To make sbatch print simply the job ID after submitting, use the --parsable option. The following lines automate the launch of the three jobs:

first=$(sbatch --parsable --job-name job_leader job_first.slurm)
perturbation_size='0.05' sbatch --job-name job_pert_0_05 --dependency=afterok:$first job_depend.slurm
perturbation_size='0.1'  sbatch --job-name job_pert_0_1  --dependency=afterok:$first job_depend.slurm

Interactive job#

Interactively running shared memory programs#

Starting a single task interactive job can be done easily by using srun --pty bash on the command line of one of the login nodes. For example:

login$ srun --ntasks=1 --cpus-per-task=10 --time=10:00 --mem-per-cpu=3G --pty bash

(with login$ denoting the command prompt on the login node) or briefly

login$ srun -n1 -c10 -t10 --mem-per-cpu=3G --pty bash

will start a bash shell on a compute node and allocate 10 cores and 30 GB of memory to that session. The maximum wall time of the job is set to 10 minutes.

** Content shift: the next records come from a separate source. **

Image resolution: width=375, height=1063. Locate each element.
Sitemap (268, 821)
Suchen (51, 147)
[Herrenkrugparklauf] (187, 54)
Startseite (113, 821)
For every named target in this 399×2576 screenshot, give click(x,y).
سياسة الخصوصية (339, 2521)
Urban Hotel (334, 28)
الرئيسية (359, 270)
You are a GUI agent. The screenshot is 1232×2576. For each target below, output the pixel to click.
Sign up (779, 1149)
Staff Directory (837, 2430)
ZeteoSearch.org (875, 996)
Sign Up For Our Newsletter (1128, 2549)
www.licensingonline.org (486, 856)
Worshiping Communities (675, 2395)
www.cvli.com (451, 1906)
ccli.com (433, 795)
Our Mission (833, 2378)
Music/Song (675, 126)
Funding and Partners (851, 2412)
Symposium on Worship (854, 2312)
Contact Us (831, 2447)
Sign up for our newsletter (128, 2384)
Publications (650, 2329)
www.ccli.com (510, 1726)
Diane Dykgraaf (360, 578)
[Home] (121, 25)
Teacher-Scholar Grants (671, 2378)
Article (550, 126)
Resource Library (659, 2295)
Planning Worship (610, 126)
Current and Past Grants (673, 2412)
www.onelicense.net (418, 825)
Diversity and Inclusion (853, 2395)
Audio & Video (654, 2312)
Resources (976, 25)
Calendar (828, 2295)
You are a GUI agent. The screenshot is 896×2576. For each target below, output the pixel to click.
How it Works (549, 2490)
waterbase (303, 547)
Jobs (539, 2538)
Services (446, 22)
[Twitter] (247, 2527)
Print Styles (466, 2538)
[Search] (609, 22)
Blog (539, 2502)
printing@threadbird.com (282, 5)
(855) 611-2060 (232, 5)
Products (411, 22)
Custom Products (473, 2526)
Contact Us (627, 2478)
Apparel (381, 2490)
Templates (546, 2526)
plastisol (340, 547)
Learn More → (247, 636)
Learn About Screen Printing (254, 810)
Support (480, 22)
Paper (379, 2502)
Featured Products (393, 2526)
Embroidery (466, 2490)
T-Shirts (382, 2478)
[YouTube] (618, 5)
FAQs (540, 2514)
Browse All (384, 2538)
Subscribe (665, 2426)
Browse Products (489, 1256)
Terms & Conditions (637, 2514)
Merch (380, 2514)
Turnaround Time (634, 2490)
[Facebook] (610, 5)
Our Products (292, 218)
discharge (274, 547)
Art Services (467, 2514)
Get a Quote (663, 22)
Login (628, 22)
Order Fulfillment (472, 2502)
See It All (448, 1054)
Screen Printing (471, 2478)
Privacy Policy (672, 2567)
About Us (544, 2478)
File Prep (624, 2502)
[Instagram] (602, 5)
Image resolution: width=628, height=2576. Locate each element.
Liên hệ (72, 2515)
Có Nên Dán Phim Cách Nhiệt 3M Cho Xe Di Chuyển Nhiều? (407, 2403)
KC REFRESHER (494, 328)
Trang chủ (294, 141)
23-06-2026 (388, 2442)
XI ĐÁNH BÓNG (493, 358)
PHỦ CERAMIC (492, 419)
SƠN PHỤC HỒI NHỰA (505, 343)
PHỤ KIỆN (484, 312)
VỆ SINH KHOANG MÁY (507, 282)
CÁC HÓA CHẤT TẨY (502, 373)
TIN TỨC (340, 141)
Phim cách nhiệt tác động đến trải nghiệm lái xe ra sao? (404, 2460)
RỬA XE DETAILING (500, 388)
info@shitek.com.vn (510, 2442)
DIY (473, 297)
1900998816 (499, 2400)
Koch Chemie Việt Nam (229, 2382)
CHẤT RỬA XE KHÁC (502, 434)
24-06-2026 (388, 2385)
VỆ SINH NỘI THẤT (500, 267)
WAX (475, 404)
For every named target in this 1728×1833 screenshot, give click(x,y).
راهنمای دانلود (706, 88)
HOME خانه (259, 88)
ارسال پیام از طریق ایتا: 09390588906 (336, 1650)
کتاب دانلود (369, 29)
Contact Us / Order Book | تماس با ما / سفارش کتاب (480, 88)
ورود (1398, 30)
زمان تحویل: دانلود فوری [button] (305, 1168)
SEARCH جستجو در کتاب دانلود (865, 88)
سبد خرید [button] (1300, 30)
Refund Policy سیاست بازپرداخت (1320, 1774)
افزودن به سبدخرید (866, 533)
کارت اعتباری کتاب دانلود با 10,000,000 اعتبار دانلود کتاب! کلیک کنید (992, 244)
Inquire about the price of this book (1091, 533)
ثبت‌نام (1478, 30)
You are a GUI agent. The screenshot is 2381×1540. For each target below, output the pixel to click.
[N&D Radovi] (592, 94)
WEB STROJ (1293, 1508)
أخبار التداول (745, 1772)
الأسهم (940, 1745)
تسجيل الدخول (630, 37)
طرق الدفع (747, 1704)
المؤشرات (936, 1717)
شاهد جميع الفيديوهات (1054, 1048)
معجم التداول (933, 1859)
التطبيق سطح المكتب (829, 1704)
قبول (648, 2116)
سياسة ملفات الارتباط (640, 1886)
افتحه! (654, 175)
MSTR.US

Specifying the --pty option redirects the standard and error outputs of the first (and, in this case, only) task to the attached terminal. This effectively results in an interactive bash session on the requested compute node.

Interactively running MPI programs#

Interactively running MPI programs or hybrid MPI/OpenMP programs is very similar to the way you run shared memory programs interactively, but just as in batch scripts you now need to request one task per MPI rank and use a process starter to start the program, which usually amounts to running srun in an srun-session. E.g.,

login$ srun -n 64 -c 1 -t 1:00:00 --pty bash

will create an allocation for 64 single-core tasks and start a bash shell in the first task that takes its input from the keyboard and sends its output to the terminal. You can then run a MPI program in the same way as you would in a batch script (with r0c00cn0$ denoting the command prompt of the compute node):

r0c00cn0$ # Build the environment (UAntwerp example)
r0c00cn0$ module --force purge
r0c00cn0$ module load calcua/2020a vsc-tutorial
r0c00cn0$ # Start the application
r0c00cn0$ srun mpi_hello
r0c00cn0$ exit

The exit command at the end ends the shell and hence the interactive job.

Running X11 programs#

You can also use srun to start an interactive session with X11 support. However, before starting a session you should ensure that you can start X11 programs from the session from you will be starting srun. Check the corresponding guide for your operating system:

X11 programs rarely use distributed memory parallelism, so in most case you will be requesting just a single task. To add support for X11, use the --x11 option before --pty:

login$ srun -n 1 -c 64 -t 1:00:00 --x11 --pty bash
r0c00cn0$ xclock
r0c00cn0$ exit

would allocate 64 cores, and the second line starts a simple X11 program, xclock, to test if X11 programs work.